Risk Benefit Analysis should be included in the risk management file and overall acceptability of the Medical Device assessment for the CE Marking is based on the risk benefit analysis. Risk Benefit Analysis can be performed by following the standard EN ISO 14971:2019 and also the guidance on clinical evaluation MEDDEV 2.7/1 Rev 4
Steps involved in Risk Benefit Analysis
To carry out a risk-benefit analysis, we should follow the three steps for both the Risks and Benefits,
Estimation of Benefits
The benefits of a medical device are related to its indented purpose. Benefit can be estimated from knowledge of such things as:
- Performance expected during its clinical use
- Clinical outcome from that performance
- Other treatment options
- Target groups
Quantification of Benefits
Benefits are quantified by considering the target patient population and duration of effect.
- Target patient population
- The benefits experienced only by a small proportion of patients in the target population or occur frequently in patients throughout the target population.
- Large benefit, even if experienced by a small population, considered to be significant enough to outweigh risks, and in the same way, a small benefit may not, unless it is experienced by a large population of subjects.
- The duration of effect
- The duration of a treatment’s effect
- The age of patients
Estimation of Clinical Risks
During the risk management process, we identify the risks associated with the device and how such risks have been addressed. The clinical evaluation is expected to address the significance of any risks that remain after design risk mitigation strategies that have been employed by the manufacturer during the manufacturing process.
Post Marketing Surveillance reports should also be considered by the manufacturer, whether they are device related or not, which include the details of the device’s regulatory status, actions undertaken during the reporting period and tabulation of incidents, particularly serious adverse events, including deaths.
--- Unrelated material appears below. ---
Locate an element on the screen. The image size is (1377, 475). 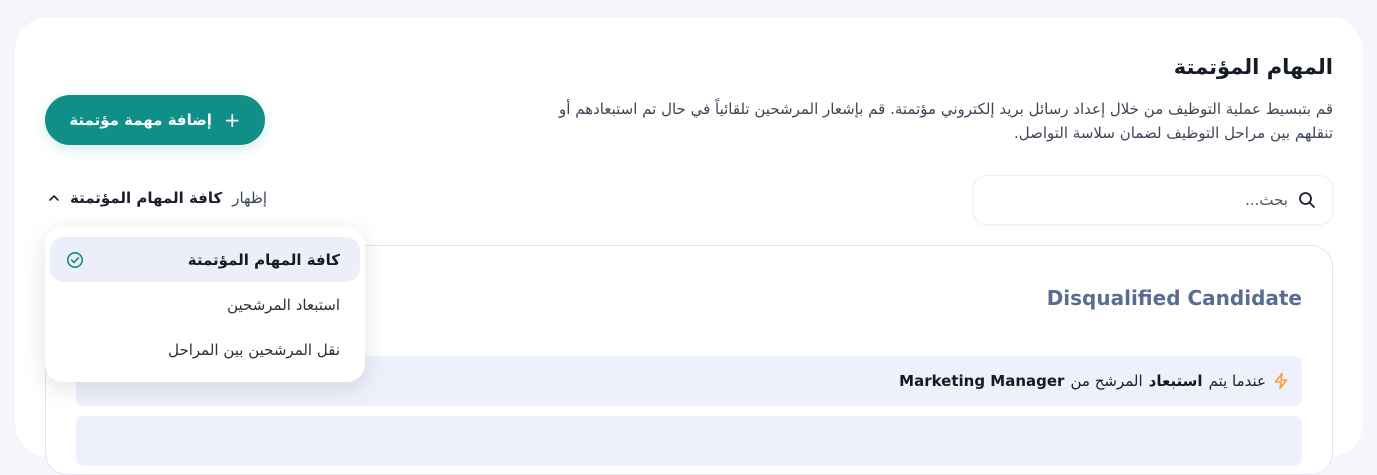
page-title: المهام المؤتمتة is located at coordinates (1253, 67).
To demonstrate the extent of the probable risks, the following factors should be addressed
- Device-related serious adverse events/ incidents
- Device-related non-serious/ non-reportable harmful events
- Procedure-related incidents
- Probability of a harmful event
- Duration of harmful events
- Risk from false-positive or false-negative results for diagnostic medical devices
- Totality of the harmful events associated with the device
- Any clinical data that identifies hazards not previously considered in the risk management documentation, outlining any additional mitigation required.
Evaluation of Clinical Risks
- Intensity of the risk
- Life threatening or not
- Medical necessity
Quantification of Risks
Risks are quantified by considering the following,
- Recurrence of adverse events
- Any other harmful affects
- Patient Population
Acceptance of Risks
Residual Risks associated with any device accepted if the benefits outweigh those risks. The manufacturer should provide sufficient clinical data to the health authorities for the review. Then the reviewers have the final call for the approval, after the Risk Benefit analysis.